(Entries from a collection)
◆ ◆ ◆

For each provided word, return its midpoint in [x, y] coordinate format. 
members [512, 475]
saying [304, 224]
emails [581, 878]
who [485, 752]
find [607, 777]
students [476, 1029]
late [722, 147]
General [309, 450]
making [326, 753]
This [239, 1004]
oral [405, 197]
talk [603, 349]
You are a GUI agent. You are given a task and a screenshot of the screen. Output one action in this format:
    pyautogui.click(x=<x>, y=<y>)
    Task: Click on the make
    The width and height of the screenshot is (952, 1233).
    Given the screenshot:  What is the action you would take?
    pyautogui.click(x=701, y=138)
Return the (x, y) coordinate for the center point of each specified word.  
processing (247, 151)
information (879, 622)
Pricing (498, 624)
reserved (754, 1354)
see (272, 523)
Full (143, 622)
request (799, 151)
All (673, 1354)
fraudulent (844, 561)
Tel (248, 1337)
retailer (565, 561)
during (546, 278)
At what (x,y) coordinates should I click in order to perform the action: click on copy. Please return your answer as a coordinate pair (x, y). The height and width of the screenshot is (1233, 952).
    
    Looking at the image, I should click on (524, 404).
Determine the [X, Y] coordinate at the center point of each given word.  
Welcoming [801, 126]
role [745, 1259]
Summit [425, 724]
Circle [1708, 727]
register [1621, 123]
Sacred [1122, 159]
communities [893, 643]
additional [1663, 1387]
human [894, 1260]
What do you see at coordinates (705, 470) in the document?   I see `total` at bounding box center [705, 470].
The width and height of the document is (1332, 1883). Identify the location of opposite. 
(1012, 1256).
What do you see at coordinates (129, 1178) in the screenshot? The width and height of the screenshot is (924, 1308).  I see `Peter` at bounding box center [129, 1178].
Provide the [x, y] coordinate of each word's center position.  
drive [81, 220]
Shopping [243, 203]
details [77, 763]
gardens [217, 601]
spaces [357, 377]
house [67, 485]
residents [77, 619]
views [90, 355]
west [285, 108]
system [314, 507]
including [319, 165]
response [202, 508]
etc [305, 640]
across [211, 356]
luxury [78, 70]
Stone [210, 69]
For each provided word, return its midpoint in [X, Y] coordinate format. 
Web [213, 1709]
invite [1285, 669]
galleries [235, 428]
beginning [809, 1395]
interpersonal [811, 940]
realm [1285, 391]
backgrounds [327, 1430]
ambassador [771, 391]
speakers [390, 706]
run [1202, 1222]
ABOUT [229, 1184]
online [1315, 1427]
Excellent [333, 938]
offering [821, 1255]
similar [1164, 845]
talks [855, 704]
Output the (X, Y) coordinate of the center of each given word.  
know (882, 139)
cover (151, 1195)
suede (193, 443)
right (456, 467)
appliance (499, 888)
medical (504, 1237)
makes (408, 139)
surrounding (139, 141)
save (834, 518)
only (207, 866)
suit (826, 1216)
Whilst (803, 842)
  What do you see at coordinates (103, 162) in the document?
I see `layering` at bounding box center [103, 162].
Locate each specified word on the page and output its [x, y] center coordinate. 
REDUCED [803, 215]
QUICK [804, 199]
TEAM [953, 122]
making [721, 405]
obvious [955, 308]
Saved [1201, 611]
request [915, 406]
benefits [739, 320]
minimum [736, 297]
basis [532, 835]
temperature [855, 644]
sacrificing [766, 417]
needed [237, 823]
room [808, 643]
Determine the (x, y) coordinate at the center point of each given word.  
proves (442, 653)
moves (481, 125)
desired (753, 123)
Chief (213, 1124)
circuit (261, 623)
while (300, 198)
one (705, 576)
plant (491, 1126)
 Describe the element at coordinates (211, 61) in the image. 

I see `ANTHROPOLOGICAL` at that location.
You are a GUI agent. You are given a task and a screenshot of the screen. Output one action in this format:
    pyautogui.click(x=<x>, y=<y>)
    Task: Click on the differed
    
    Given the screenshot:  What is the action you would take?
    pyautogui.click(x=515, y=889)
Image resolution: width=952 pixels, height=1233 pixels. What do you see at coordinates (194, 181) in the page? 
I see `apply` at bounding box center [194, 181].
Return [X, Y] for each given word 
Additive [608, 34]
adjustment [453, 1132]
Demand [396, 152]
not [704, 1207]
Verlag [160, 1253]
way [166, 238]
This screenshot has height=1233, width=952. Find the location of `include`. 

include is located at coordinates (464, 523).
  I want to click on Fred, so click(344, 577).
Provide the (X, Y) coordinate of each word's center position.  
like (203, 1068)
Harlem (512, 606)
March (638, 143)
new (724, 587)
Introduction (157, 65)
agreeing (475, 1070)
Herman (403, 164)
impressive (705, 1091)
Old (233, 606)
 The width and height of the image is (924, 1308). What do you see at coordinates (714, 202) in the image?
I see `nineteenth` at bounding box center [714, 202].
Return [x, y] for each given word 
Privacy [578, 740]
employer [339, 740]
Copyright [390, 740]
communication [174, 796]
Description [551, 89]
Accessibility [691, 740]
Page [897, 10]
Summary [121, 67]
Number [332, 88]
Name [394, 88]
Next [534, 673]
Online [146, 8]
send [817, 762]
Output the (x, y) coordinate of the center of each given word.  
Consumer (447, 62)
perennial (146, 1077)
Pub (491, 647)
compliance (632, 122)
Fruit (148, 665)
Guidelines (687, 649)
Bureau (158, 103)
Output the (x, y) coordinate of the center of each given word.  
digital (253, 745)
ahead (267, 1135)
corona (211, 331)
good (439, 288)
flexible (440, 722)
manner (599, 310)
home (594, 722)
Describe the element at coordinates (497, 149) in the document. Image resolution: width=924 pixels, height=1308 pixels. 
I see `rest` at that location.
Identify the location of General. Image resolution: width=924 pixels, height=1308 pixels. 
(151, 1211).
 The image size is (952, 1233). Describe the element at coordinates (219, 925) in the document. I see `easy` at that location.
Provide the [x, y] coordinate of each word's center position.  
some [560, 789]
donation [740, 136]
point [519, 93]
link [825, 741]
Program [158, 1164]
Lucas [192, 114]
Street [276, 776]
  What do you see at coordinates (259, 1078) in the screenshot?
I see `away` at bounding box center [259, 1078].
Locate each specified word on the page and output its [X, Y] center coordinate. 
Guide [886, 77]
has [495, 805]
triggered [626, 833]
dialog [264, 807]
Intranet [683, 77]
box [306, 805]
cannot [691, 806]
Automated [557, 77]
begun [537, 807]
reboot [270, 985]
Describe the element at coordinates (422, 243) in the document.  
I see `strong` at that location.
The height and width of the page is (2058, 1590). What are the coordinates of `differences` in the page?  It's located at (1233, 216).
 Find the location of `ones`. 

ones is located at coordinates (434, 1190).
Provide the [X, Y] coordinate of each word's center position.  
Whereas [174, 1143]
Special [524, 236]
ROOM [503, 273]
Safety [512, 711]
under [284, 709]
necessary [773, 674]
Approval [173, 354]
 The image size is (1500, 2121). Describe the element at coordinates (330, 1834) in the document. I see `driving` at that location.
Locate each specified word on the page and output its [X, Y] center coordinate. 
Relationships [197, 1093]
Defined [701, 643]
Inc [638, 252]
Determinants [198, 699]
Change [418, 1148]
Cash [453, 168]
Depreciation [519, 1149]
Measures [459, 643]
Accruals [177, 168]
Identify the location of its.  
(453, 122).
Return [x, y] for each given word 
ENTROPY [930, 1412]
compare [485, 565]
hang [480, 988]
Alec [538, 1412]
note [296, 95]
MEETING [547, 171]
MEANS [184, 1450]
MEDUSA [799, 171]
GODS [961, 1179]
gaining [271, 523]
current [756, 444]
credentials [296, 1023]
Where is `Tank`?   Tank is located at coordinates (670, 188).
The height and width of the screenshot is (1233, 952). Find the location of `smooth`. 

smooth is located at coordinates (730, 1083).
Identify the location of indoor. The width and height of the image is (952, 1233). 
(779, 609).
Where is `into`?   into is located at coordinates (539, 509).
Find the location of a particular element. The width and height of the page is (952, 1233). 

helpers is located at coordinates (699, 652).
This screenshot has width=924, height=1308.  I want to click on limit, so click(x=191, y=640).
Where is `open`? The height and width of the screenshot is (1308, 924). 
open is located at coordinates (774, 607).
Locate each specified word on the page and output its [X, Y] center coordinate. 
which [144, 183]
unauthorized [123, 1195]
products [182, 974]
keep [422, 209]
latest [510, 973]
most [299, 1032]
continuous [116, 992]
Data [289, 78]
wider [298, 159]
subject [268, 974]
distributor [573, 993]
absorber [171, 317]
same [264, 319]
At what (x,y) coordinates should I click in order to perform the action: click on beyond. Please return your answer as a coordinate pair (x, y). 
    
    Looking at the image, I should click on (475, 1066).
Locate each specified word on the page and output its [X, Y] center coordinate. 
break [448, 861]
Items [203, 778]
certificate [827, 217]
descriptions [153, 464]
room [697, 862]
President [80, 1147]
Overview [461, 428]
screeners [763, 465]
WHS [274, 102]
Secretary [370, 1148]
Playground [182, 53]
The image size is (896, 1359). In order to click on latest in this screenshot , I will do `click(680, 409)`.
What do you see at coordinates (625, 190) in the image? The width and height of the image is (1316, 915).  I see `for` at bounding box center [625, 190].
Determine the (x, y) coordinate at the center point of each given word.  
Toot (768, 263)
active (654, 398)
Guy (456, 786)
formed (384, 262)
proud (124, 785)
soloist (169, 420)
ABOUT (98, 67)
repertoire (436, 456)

◆ ◆ ◆

• WHAT YOU NEED TO DO:
Can you output the data lines exactly as they appear, starting at the line that contains "distributor [573, 993]" and ending at the line that contains "Secretary [370, 1148]", with both of those lines included?

• TASK RESULT:
distributor [573, 993]
absorber [171, 317]
same [264, 319]
At what (x,y) coordinates should I click in order to perform the action: click on beyond. Please return your answer as a coordinate pair (x, y). 
    
    Looking at the image, I should click on (475, 1066).
Locate each specified word on the page and output its [X, Y] center coordinate. 
break [448, 861]
Items [203, 778]
certificate [827, 217]
descriptions [153, 464]
room [697, 862]
President [80, 1147]
Overview [461, 428]
screeners [763, 465]
WHS [274, 102]
Secretary [370, 1148]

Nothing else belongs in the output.